-- EXERCISE AIM --
Lay out the items below as a numbered list, omitting blank lines.
*** Opening PROVIDED DATA ***
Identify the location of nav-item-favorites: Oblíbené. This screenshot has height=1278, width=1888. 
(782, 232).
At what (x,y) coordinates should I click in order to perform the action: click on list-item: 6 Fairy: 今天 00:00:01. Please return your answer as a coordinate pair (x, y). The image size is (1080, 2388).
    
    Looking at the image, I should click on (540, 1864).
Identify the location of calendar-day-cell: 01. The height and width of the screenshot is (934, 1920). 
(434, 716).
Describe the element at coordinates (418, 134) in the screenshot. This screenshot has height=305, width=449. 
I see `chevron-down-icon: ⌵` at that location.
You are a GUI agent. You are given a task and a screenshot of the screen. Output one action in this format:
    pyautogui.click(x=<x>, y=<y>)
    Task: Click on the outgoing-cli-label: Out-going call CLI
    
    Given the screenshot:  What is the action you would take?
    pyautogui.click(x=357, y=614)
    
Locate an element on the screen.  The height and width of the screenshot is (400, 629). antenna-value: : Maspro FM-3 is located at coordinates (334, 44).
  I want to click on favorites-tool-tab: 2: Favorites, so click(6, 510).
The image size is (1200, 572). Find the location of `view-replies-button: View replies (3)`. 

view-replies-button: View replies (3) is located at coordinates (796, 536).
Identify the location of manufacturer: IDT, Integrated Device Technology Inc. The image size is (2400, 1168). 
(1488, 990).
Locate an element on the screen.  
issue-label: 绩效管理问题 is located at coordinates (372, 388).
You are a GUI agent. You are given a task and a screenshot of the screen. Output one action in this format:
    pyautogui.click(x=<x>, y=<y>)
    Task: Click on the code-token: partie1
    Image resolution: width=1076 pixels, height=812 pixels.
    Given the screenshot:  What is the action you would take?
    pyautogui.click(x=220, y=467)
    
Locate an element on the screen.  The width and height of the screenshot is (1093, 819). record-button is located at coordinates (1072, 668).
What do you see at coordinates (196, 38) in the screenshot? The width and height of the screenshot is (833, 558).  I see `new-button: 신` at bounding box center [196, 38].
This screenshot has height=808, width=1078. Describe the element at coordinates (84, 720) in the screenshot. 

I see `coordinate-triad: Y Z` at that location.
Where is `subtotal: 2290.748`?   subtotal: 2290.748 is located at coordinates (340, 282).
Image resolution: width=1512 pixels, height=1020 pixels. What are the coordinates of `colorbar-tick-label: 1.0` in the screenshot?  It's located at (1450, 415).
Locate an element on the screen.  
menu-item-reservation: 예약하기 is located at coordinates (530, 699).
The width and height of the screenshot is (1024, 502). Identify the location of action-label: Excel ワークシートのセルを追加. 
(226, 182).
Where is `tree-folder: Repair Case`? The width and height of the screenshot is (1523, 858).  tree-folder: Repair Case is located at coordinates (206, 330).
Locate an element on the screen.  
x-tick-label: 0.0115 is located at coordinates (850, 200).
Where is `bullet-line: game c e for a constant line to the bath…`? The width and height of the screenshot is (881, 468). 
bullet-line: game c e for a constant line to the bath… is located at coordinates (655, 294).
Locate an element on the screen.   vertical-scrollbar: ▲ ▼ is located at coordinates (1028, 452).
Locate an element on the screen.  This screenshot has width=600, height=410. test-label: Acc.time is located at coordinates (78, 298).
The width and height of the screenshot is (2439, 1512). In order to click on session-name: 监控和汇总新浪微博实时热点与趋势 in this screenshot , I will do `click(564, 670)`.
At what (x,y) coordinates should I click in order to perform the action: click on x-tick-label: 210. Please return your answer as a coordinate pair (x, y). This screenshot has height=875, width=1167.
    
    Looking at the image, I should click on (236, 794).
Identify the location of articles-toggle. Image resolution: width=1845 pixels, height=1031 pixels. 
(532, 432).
*** Closing PROVIDED DATA ***
-- OUTPUT BELOW --
1. Identify the location of nav-item-favorites: Oblíbené. This screenshot has height=1278, width=1888. 
2. (782, 232).
3. At what (x,y) coordinates should I click in order to perform the action: click on list-item: 6 Fairy: 今天 00:00:01. Please return your answer as a coordinate pair (x, y). The image size is (1080, 2388).
4.     Looking at the image, I should click on (540, 1864).
5. Identify the location of calendar-day-cell: 01. The height and width of the screenshot is (934, 1920). 
6. (434, 716).
7. Describe the element at coordinates (418, 134) in the screenshot. This screenshot has height=305, width=449. 
8. I see `chevron-down-icon: ⌵` at that location.
9. You are a GUI agent. You are given a task and a screenshot of the screen. Output one action in this format:
10.     pyautogui.click(x=<x>, y=<y>)
11.     Task: Click on the outgoing-cli-label: Out-going call CLI
12.     Given the screenshot:  What is the action you would take?
13.     pyautogui.click(x=357, y=614)
14. Locate an element on the screen.  The height and width of the screenshot is (400, 629). antenna-value: : Maspro FM-3 is located at coordinates (334, 44).
15.   I want to click on favorites-tool-tab: 2: Favorites, so click(6, 510).
16. The image size is (1200, 572). Find the location of `view-replies-button: View replies (3)`. 
17. view-replies-button: View replies (3) is located at coordinates (796, 536).
18. Identify the location of manufacturer: IDT, Integrated Device Technology Inc. The image size is (2400, 1168). 
19. (1488, 990).
20. Locate an element on the screen.  
21. issue-label: 绩效管理问题 is located at coordinates (372, 388).
22. You are a GUI agent. You are given a task and a screenshot of the screen. Output one action in this format:
23.     pyautogui.click(x=<x>, y=<y>)
24.     Task: Click on the code-token: partie1
25.     Image resolution: width=1076 pixels, height=812 pixels.
26.     Given the screenshot:  What is the action you would take?
27.     pyautogui.click(x=220, y=467)
28. Locate an element on the screen.  The width and height of the screenshot is (1093, 819). record-button is located at coordinates (1072, 668).
29. What do you see at coordinates (196, 38) in the screenshot? The width and height of the screenshot is (833, 558).  I see `new-button: 신` at bounding box center [196, 38].
30. This screenshot has height=808, width=1078. Describe the element at coordinates (84, 720) in the screenshot. 
31. I see `coordinate-triad: Y Z` at that location.
32. Where is `subtotal: 2290.748`?   subtotal: 2290.748 is located at coordinates (340, 282).
33. Image resolution: width=1512 pixels, height=1020 pixels. What are the coordinates of `colorbar-tick-label: 1.0` in the screenshot?  It's located at (1450, 415).
34. Locate an element on the screen.  
35. menu-item-reservation: 예약하기 is located at coordinates (530, 699).
36. The width and height of the screenshot is (1024, 502). Identify the location of action-label: Excel ワークシートのセルを追加. 
37. (226, 182).
38. Where is `tree-folder: Repair Case`? The width and height of the screenshot is (1523, 858).  tree-folder: Repair Case is located at coordinates (206, 330).
39. Locate an element on the screen.  
40. x-tick-label: 0.0115 is located at coordinates (850, 200).
41. Where is `bullet-line: game c e for a constant line to the bath…`? The width and height of the screenshot is (881, 468). 
42. bullet-line: game c e for a constant line to the bath… is located at coordinates (655, 294).
43. Locate an element on the screen.   vertical-scrollbar: ▲ ▼ is located at coordinates (1028, 452).
44. Locate an element on the screen.  This screenshot has width=600, height=410. test-label: Acc.time is located at coordinates (78, 298).
45. The width and height of the screenshot is (2439, 1512). In order to click on session-name: 监控和汇总新浪微博实时热点与趋势 in this screenshot , I will do `click(564, 670)`.
46. At what (x,y) coordinates should I click in order to perform the action: click on x-tick-label: 210. Please return your answer as a coordinate pair (x, y). This screenshot has height=875, width=1167.
47.     Looking at the image, I should click on (236, 794).
48. Identify the location of articles-toggle. Image resolution: width=1845 pixels, height=1031 pixels. 
49. (532, 432).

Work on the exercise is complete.